Il punto di partenza sbagliato per avvicinarsi a Matthew Kenney è di fermarsi alla sua anima vegana e crudista e di storcere la bocca per partito preso, non immaginandosi quanto ricco sia il suo mondo, in declinazioni che possono anche prevedere il fuoco (altrimenti, come cuoci una pizza?).
La sua visione è molto più ricca di quanto comunemente s'immagina sia la cucina vegana, tanto che lui usa questo termine sempre meno, preferendo il concetto di plant based ossia di cibo – e anche vino ma è scontato – a base vegetale. Grazie a lui è chiarissimo come sempre più esistano tre cucine che possono precedere, unite o distinte, nei modi e tempi più diversi: pesce, carne, frutta e verdura. Ora diamo per ovvio che un locale possa proporre senza scandalizzare solo cucina di mare, in futuro sarà così anche per le verdure.

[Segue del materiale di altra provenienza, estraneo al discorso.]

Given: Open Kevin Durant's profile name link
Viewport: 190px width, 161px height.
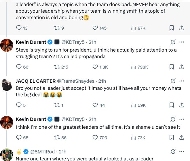Looking at the screenshot, I should (x=31, y=42).
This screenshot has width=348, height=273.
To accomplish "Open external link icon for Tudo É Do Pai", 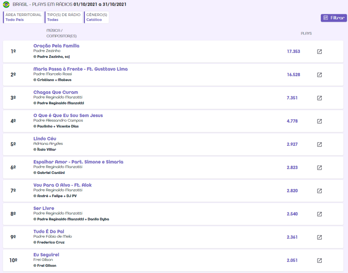I will click(319, 237).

Il Plant Food Wine di Los Angeles se ne sta a Venice, in una villetta bianca di medie dimensioni le cui due sale vanno superate per accomodarsi in giardino, raccolto a differenza ad esempio di quello di Miami che si sviluppa in tutt'altre forme.
Come sempre quando so cosa di eccellente mi attende, non mi sono posto limiti. Del resto, mica vi puoi tornare ogni giorno. Delizioso hummus affumicato come snack, quindi una Caesar Salad veg e un superbo Avocado toast per poi approdare a una Cacio e pepe di tagliatelle di alghe che merita un commento a parte perché a Roma insorgerebbero. La pasta ricorda l'inconsistenza sotto ai denti dei tagliolini cinesi, ma il gusto è nostro. Si deve cambiare scheda mentale. Kenney, comunque, ci porta in un altro universo gastronomico.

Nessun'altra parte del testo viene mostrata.